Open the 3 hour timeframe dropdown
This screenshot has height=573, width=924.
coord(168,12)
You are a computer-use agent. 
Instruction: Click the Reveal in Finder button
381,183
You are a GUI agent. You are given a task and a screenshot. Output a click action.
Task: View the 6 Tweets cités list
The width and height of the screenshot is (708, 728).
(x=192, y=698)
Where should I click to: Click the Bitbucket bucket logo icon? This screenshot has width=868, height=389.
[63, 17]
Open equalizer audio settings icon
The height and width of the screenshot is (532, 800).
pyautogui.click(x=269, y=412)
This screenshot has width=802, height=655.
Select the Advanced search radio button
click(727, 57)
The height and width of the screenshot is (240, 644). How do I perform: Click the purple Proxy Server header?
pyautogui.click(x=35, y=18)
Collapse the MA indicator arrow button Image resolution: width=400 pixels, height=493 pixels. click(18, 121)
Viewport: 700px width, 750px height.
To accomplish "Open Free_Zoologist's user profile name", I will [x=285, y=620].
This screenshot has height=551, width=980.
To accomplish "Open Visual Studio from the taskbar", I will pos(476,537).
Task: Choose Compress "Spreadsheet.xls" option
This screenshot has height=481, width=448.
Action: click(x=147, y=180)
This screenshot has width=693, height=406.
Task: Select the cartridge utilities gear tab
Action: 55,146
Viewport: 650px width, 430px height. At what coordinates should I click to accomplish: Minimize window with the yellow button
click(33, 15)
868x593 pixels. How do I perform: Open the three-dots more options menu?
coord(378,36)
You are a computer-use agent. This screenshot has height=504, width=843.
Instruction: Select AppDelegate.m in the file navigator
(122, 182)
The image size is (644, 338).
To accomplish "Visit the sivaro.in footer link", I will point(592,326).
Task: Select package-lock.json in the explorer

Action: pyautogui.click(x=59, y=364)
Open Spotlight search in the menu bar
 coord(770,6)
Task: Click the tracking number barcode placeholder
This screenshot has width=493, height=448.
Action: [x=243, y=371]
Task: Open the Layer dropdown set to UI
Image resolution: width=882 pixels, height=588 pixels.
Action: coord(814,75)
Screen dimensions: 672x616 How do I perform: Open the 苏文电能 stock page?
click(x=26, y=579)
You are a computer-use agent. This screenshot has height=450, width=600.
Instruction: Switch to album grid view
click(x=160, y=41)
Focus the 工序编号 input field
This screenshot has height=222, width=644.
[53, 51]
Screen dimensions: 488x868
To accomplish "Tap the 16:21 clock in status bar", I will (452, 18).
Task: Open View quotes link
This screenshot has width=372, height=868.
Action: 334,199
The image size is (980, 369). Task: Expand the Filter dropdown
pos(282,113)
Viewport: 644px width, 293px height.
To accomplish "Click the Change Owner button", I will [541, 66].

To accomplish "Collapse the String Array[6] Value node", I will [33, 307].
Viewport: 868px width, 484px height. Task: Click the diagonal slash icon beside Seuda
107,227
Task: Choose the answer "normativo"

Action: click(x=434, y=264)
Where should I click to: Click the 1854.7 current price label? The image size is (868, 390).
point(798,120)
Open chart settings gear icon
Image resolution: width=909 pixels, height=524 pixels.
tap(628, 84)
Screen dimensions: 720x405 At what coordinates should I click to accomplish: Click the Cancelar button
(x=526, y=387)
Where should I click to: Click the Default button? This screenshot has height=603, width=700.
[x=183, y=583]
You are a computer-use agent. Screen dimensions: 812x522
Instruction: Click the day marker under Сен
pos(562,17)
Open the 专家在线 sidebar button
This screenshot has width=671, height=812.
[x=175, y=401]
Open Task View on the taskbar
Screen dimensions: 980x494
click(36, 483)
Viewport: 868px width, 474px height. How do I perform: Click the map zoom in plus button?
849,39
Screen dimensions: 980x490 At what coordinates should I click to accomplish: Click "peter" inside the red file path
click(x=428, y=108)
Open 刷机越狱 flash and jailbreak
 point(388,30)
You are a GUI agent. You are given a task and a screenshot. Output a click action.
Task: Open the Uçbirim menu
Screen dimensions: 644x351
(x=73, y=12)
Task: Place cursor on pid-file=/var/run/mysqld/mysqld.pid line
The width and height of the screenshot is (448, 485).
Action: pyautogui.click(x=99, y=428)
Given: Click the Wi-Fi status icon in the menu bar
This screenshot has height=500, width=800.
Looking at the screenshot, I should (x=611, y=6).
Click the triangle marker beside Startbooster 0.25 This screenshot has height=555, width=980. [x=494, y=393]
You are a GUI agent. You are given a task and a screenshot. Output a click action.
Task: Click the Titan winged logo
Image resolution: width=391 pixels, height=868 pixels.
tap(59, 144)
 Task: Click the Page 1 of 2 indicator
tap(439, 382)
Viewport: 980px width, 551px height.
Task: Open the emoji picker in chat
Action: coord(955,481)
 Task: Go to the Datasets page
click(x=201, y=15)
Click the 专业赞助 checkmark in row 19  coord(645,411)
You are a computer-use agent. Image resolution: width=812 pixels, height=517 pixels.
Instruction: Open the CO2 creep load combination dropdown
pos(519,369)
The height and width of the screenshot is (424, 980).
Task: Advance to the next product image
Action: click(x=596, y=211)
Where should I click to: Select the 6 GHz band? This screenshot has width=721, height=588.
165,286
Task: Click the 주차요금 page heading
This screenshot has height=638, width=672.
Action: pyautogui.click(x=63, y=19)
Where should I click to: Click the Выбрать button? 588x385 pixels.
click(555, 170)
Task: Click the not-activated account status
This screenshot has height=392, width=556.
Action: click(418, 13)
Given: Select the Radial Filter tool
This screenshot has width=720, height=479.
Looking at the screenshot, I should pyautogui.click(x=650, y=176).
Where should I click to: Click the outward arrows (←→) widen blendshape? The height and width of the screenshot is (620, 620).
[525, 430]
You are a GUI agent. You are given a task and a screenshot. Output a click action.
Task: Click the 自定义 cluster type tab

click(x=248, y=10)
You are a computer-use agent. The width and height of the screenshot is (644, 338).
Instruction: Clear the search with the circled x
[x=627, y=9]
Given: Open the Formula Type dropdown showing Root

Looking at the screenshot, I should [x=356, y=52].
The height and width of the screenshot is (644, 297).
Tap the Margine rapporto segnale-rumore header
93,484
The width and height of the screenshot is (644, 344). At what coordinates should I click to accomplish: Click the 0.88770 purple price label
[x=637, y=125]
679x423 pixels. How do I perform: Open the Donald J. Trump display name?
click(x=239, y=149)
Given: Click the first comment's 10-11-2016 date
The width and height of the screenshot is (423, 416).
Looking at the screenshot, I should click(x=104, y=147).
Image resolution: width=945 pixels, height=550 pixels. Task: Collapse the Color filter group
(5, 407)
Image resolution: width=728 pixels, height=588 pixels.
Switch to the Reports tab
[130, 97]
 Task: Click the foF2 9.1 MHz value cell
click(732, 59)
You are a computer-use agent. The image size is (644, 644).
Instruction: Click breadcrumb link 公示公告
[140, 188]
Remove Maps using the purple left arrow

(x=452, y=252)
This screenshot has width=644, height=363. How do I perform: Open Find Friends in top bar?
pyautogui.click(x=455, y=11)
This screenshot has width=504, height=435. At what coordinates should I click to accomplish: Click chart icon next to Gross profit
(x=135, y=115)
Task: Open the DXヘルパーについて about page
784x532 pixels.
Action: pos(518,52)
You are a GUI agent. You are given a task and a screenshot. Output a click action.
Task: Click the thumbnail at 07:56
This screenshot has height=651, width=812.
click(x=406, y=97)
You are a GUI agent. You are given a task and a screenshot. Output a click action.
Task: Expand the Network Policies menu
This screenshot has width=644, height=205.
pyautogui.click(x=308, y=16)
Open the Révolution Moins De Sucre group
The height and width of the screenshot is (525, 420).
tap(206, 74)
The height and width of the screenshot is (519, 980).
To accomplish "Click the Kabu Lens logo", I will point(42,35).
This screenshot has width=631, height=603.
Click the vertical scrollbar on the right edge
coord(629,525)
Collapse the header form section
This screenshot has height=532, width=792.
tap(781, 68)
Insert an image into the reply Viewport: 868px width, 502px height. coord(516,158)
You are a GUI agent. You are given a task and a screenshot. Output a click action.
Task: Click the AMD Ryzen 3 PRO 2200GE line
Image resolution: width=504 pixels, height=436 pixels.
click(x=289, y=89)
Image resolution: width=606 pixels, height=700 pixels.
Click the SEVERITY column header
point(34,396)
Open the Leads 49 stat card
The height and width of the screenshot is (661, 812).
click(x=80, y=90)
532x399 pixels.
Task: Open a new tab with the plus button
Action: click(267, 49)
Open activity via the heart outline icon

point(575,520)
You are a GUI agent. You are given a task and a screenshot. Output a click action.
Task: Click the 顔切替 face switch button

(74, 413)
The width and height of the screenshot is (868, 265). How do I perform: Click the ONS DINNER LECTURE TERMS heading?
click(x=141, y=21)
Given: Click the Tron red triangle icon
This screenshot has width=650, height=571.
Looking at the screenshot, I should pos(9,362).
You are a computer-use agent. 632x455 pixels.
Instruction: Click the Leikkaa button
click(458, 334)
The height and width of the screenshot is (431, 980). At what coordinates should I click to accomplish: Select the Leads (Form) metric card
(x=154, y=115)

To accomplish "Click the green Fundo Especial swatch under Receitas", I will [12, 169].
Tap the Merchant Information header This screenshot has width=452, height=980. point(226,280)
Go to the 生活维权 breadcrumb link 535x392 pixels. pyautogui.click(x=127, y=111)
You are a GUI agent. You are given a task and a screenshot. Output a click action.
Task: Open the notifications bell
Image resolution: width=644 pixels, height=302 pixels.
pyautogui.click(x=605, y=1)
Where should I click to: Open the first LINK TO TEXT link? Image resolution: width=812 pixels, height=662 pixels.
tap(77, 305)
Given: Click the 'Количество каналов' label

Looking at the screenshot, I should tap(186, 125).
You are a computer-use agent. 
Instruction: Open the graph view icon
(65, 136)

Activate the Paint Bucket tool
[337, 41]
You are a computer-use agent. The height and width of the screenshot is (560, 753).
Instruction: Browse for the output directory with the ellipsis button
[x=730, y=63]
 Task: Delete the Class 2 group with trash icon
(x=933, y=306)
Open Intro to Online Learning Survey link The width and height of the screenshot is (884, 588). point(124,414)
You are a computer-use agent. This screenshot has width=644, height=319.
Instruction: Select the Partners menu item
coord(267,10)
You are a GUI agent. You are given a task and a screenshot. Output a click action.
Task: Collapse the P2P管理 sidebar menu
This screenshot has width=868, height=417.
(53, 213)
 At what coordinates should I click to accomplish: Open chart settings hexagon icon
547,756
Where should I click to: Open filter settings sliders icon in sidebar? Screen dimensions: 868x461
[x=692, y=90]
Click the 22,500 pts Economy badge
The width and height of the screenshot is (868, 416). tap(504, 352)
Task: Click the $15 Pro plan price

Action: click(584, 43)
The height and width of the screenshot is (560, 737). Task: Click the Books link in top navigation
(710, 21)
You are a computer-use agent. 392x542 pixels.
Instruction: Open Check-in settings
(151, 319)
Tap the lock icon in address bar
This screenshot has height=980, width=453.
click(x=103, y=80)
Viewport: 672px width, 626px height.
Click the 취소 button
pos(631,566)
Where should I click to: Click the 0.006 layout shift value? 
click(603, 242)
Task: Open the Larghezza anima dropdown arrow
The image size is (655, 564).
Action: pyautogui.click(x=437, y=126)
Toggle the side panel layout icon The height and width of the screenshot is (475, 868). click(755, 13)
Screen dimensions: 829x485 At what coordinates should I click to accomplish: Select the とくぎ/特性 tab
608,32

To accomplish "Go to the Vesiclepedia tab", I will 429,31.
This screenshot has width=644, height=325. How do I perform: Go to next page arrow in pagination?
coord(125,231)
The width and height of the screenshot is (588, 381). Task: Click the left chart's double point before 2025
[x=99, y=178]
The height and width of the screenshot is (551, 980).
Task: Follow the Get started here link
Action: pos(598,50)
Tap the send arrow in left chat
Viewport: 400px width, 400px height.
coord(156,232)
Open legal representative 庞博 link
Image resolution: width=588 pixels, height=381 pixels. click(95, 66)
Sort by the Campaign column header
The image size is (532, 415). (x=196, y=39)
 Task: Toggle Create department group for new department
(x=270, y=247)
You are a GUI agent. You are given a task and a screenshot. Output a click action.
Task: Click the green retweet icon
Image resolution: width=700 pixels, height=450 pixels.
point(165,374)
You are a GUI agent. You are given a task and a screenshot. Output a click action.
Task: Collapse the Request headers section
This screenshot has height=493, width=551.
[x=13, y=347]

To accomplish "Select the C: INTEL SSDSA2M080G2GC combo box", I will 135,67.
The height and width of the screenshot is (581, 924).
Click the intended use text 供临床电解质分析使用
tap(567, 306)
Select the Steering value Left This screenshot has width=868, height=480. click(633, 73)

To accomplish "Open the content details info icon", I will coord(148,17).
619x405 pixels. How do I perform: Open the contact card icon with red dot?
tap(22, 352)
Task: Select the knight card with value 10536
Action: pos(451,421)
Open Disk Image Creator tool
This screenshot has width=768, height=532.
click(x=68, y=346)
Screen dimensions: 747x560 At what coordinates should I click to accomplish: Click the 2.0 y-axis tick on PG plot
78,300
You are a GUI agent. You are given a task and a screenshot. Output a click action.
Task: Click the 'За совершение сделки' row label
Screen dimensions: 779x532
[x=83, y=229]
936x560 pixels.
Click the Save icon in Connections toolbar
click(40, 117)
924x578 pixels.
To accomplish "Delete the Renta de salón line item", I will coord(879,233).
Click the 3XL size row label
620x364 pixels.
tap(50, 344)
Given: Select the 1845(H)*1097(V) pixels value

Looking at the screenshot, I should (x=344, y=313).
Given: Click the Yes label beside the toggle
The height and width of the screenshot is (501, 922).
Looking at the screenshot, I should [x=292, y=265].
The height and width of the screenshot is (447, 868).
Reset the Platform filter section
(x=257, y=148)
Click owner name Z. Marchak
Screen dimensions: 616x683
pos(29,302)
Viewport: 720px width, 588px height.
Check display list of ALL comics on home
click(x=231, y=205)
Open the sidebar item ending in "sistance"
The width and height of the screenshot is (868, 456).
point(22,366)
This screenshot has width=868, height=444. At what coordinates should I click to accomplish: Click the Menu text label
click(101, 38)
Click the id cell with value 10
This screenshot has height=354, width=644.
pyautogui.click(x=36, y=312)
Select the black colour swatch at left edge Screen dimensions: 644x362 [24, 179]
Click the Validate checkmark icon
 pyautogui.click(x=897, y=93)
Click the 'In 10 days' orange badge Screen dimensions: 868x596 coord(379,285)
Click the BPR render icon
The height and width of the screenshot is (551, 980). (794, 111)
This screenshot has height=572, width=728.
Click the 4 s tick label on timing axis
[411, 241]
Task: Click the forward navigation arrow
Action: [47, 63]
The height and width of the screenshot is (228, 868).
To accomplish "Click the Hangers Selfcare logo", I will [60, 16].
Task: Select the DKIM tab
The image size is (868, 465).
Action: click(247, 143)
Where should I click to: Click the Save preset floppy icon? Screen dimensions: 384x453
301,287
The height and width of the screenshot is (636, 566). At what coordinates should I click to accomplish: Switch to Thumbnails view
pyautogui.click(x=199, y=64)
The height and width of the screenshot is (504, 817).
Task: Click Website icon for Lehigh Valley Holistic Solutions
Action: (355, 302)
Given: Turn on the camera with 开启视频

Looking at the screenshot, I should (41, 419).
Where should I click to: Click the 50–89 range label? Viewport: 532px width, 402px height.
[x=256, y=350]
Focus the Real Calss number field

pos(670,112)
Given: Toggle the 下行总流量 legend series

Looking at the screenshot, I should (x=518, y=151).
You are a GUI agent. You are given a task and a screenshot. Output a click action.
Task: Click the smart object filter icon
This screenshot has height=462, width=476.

● ● ●

From the material above, set down exactly the lines between the line holding "620x364 pixels." and the line holding "Viewport: 720px width, 588px height.", inclusive. Include nothing else.

620x364 pixels.
tap(50, 344)
Given: Select the 1845(H)*1097(V) pixels value

Looking at the screenshot, I should (x=344, y=313).
Given: Click the Yes label beside the toggle
The height and width of the screenshot is (501, 922).
Looking at the screenshot, I should [x=292, y=265].
The height and width of the screenshot is (447, 868).
Reset the Platform filter section
(x=257, y=148)
Click owner name Z. Marchak
Screen dimensions: 616x683
pos(29,302)
Viewport: 720px width, 588px height.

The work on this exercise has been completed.